Protect Your Web Apps
- by Antoniy Yushkevych
- in Security
We have all heard of a proxy before. It acts as an intermediary for requests between the client and the internet. A reverse proxy, however, is not so familiar to the average web user. A WAF (Web Application Firewall) is a type of reverse proxy which sits outside of web applications in production and inspects incoming traffic. If they see a malicious traffic pattern, they will block it.
Web application firewalls typically monitor HTTP and HTTPS traffic between a web application and the internet. The most common use for WAFs is to protect against SQL injections attacks, cross-site scripting (XXS) attacks, file inclusion and many more.
How do WAFs Operate?
WAFs are commonly of two types: operating on a negative security model (blacklist) and operating on a positive security model (whitelist). In the first case, it protects against known attacks and denies the passing of malicious traffic. When operating on a whitelist, however, a WAF only accepts pre-approved traffic. Most WAFs offer a hybrid model between the aforementioned operation modes and take advantage of both the models.
This is how most web application firewalls are implemented:
- Network-based: local installation minimizes latency but is expensive as it is hardware-based requiring storage and maintenance and demands all security expertise be in-house.
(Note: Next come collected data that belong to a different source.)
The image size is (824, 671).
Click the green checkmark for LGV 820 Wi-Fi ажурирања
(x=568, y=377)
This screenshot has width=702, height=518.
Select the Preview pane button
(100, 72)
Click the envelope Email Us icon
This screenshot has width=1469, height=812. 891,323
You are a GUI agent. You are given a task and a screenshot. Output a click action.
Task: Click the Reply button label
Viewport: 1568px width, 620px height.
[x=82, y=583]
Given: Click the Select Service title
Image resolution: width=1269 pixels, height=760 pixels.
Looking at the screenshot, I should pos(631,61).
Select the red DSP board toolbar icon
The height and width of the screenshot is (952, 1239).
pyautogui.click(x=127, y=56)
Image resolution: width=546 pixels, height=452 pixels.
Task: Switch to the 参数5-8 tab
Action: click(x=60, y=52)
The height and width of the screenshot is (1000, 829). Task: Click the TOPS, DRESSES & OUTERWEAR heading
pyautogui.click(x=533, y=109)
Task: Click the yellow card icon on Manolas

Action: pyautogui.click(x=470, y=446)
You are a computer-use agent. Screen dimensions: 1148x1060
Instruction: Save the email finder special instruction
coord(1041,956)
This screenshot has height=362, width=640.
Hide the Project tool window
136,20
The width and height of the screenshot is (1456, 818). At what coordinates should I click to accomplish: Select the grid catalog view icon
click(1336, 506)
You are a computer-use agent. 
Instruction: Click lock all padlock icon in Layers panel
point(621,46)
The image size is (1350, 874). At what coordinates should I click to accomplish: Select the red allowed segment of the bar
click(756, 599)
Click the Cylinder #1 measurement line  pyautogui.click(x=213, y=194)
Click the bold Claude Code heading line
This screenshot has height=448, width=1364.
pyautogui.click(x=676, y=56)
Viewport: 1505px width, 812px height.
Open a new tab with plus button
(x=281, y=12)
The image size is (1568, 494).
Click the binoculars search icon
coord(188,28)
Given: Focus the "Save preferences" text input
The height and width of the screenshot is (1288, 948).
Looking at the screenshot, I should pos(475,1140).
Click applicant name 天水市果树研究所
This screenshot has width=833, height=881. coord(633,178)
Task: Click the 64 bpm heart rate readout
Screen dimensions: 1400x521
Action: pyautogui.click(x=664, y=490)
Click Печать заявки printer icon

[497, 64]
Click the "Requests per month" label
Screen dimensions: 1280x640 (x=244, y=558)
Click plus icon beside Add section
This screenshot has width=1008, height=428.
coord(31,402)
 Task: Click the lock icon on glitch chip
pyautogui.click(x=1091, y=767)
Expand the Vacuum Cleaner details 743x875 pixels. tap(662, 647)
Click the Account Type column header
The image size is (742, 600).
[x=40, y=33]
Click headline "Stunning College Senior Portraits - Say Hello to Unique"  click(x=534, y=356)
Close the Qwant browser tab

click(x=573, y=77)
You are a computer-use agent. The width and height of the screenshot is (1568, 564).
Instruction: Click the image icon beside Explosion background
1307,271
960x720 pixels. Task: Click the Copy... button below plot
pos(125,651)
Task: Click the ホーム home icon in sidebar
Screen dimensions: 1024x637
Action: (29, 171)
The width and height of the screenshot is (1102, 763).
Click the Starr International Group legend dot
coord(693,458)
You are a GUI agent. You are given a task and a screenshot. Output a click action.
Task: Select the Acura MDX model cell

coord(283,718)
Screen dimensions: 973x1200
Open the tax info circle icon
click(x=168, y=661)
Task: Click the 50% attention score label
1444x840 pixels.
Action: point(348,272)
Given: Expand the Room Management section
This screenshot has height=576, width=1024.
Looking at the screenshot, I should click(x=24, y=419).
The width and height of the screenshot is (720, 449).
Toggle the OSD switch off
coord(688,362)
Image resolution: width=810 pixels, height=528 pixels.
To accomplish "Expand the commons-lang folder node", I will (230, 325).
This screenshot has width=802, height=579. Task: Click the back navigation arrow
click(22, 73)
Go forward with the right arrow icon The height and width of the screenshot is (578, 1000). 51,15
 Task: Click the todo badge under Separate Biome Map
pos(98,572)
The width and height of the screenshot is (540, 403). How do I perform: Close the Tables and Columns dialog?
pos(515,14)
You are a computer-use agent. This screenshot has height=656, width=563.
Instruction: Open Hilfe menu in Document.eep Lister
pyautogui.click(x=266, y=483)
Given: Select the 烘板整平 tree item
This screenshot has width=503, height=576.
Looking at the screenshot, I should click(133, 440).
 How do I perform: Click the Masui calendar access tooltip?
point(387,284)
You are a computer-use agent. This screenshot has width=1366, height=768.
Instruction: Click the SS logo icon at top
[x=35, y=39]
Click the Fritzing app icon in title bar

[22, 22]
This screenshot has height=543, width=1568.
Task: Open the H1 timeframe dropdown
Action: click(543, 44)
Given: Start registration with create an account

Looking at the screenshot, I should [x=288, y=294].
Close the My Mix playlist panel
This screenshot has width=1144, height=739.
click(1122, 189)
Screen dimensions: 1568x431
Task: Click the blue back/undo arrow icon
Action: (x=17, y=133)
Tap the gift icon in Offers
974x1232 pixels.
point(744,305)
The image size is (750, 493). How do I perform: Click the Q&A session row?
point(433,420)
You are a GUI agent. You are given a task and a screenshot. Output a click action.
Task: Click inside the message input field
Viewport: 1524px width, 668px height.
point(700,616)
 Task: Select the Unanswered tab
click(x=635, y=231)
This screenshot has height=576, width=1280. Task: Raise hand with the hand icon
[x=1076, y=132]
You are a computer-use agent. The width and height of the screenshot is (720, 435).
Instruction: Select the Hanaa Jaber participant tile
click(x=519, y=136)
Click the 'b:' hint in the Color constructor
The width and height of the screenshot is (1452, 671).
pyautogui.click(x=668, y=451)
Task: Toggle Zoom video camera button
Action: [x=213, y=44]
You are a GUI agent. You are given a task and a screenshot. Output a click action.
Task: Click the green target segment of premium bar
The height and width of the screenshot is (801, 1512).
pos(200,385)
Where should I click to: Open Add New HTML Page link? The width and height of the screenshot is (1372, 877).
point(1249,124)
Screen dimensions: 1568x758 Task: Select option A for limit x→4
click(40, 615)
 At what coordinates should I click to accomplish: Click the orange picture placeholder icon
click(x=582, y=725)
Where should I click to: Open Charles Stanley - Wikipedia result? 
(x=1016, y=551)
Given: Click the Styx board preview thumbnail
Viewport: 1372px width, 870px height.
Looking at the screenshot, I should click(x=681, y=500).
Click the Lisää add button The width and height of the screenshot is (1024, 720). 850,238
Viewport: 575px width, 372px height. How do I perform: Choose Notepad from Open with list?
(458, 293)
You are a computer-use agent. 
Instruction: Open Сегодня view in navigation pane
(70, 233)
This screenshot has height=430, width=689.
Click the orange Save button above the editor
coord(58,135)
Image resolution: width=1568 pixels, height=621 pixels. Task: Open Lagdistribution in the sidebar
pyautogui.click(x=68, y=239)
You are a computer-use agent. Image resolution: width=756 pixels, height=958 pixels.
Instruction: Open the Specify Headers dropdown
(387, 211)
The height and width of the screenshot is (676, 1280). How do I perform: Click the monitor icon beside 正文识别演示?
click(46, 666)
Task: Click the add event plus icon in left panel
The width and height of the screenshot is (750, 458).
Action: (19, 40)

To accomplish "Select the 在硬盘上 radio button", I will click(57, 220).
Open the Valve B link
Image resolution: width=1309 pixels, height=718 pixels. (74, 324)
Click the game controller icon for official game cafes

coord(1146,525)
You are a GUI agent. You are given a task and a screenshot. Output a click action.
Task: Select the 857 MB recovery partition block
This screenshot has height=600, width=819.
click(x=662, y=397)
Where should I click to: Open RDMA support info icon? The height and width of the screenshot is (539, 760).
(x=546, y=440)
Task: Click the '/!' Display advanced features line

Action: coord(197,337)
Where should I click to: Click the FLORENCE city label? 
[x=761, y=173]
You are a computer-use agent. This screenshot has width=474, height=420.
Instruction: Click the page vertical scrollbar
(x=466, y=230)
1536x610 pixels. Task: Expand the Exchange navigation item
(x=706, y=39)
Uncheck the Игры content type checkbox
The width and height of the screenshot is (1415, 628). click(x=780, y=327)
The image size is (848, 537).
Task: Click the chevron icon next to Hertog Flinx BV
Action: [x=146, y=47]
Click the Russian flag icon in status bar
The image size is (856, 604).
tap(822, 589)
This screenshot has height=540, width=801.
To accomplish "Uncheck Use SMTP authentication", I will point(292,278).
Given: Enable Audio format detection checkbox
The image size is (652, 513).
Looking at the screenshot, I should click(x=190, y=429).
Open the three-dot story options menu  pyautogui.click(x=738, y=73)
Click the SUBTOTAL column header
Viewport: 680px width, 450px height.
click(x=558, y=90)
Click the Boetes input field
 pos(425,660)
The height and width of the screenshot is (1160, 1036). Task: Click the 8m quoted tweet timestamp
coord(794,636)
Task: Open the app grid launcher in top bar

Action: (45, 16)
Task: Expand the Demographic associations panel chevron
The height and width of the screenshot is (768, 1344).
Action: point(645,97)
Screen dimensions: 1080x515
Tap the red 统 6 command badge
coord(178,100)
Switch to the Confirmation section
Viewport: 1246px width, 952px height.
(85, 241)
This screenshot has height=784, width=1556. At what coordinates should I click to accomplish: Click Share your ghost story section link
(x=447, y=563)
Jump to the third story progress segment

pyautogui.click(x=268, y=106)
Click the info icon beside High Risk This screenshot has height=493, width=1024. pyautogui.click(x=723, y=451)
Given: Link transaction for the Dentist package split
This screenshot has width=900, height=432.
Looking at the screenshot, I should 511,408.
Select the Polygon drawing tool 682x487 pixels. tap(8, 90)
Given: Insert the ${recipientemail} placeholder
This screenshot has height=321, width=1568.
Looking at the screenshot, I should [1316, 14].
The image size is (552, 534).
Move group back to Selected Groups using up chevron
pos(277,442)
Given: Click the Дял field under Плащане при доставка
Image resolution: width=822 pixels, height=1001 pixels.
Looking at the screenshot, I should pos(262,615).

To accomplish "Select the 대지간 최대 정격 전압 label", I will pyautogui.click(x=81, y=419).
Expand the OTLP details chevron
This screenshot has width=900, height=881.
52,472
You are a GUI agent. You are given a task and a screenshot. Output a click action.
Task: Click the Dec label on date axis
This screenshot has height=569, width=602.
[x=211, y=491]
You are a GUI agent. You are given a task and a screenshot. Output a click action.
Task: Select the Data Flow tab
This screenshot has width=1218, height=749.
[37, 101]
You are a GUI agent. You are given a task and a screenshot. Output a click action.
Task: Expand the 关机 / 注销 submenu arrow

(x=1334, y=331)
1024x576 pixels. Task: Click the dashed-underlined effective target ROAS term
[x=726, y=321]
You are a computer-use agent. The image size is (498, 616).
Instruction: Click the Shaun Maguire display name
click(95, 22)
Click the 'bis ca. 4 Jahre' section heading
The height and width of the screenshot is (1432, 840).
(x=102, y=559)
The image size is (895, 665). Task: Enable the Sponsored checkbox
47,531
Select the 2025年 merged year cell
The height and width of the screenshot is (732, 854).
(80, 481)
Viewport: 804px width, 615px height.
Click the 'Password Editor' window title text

- Server-based: also known as Next-gen WAFs, are integrated into the server. The downside is increased consumption of local sever resources and implementation complexity.
- Cloud-based: easiest to implement with the least costs. The web application owner can lay back and relax as the provider takes care of the necessary updates to mitigate new arising threats.
- In-application: a WAF sits inside the application itself. Further maintenance and configuration are not required as the firewall has the full context of the application.
A web application firewall protects the 7th layer of the OSI model and thus is not designed to defend against all types of attacks. It is simply one of the many tools website owners should use to create an appropriate defense for their sites.